→ **INPUT DATA**:
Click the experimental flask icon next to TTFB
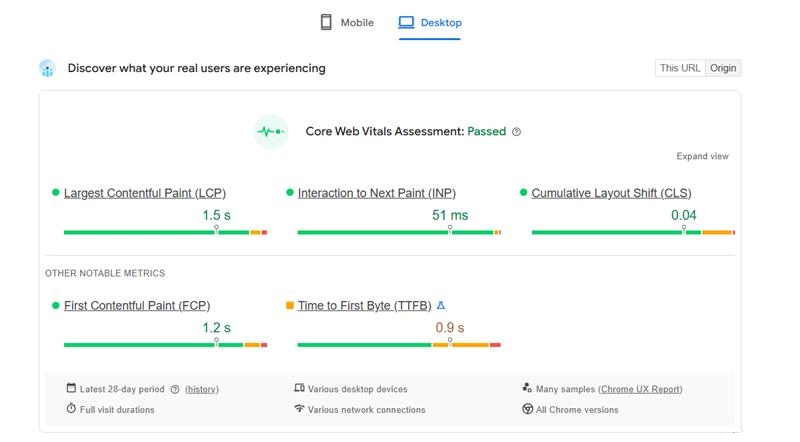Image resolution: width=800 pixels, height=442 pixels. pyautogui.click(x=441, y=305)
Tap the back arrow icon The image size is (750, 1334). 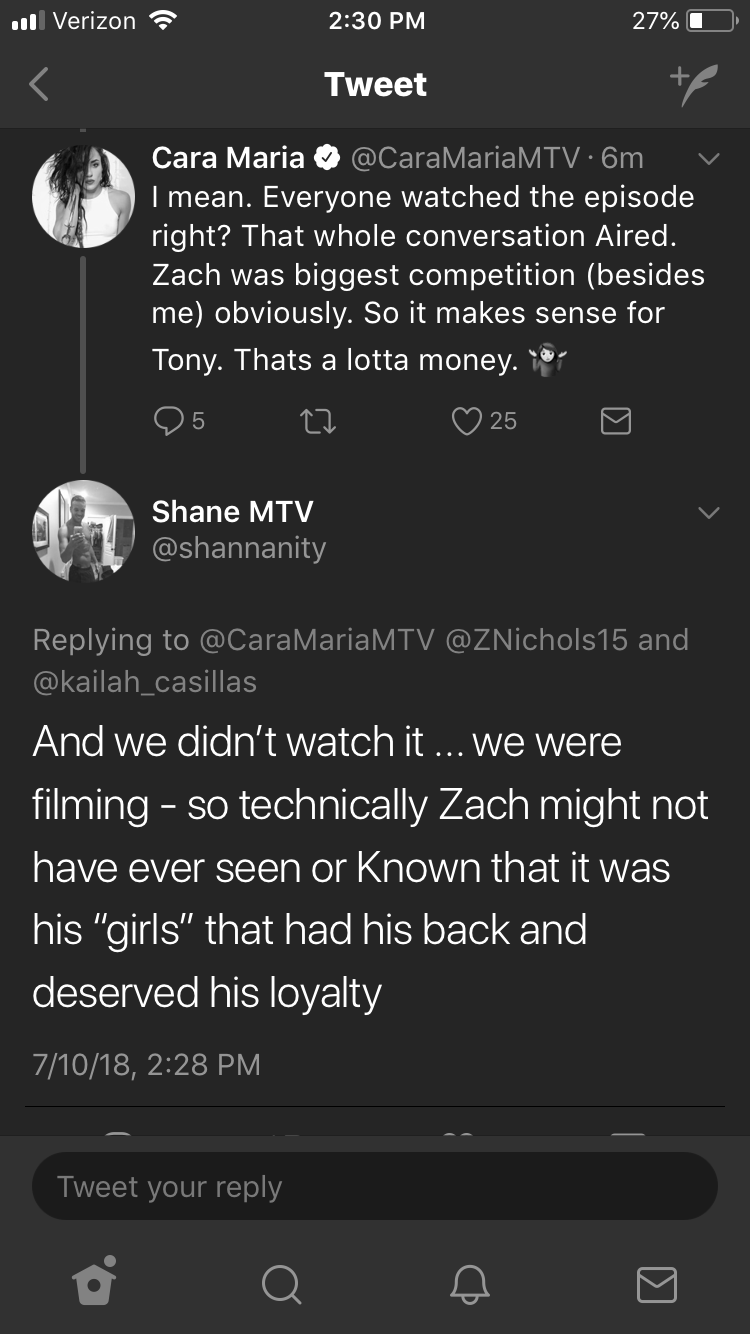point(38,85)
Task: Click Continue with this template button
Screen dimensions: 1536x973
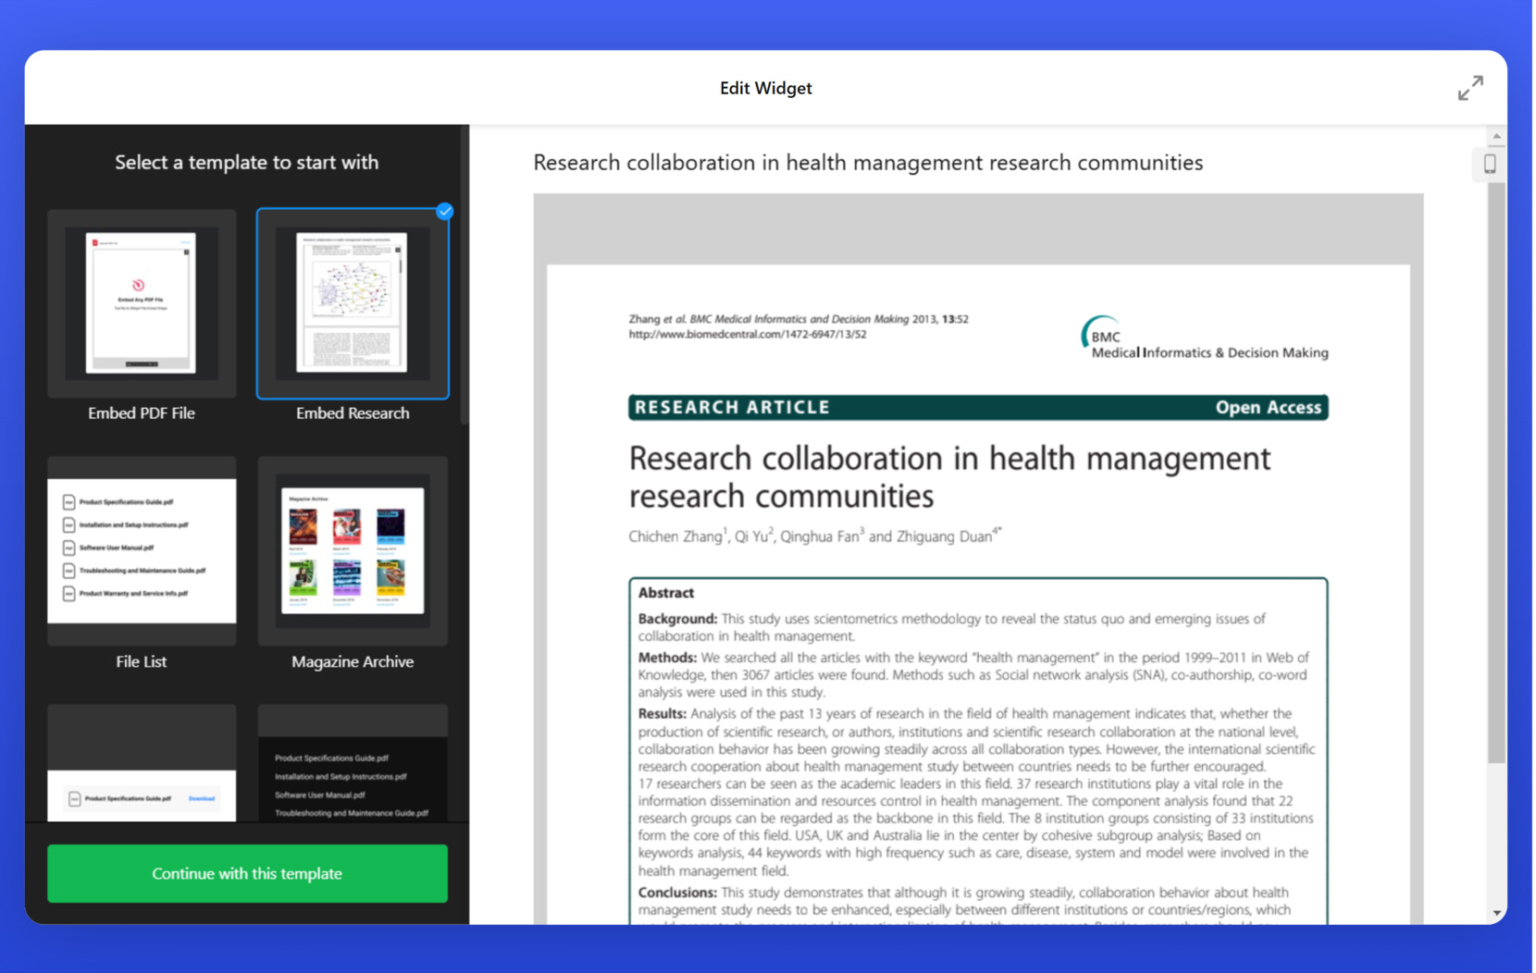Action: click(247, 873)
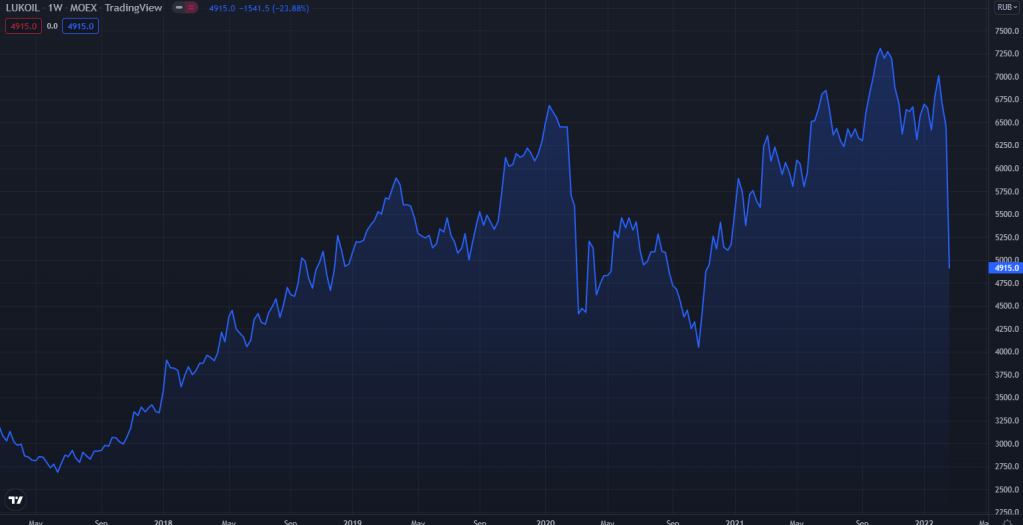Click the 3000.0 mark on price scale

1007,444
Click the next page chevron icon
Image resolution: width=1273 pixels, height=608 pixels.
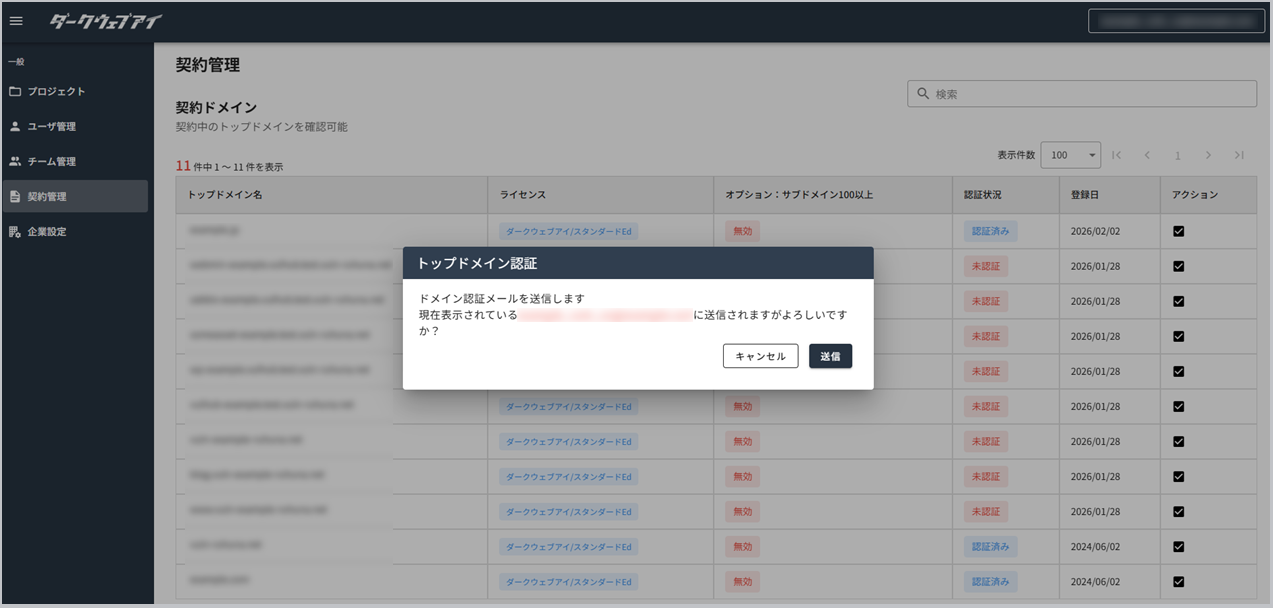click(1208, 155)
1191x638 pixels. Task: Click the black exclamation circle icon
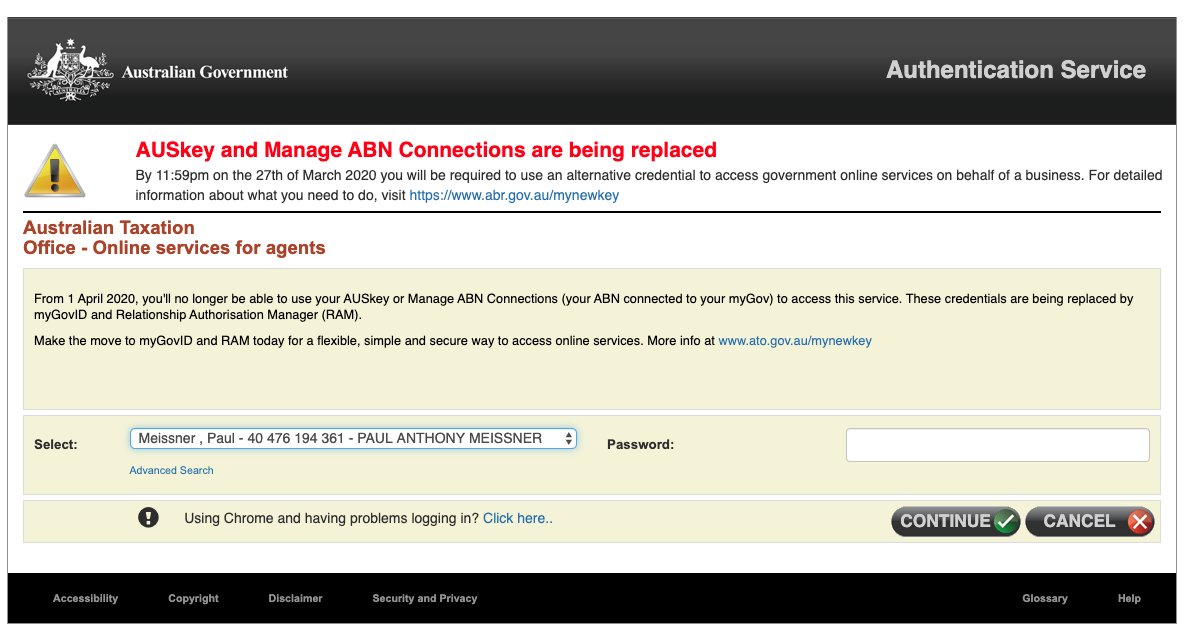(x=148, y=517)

→ **TASK STATEMENT**: Exactly those lines that run from the line holding "Click the next page chevron icon" to the end of the listing above, both included, are to be reproduced, with pictures left out.

→ **COMPLETED TASK**:
Click the next page chevron icon
Image resolution: width=1273 pixels, height=608 pixels.
click(1208, 155)
1191x638 pixels. Task: Click the black exclamation circle icon
(x=148, y=517)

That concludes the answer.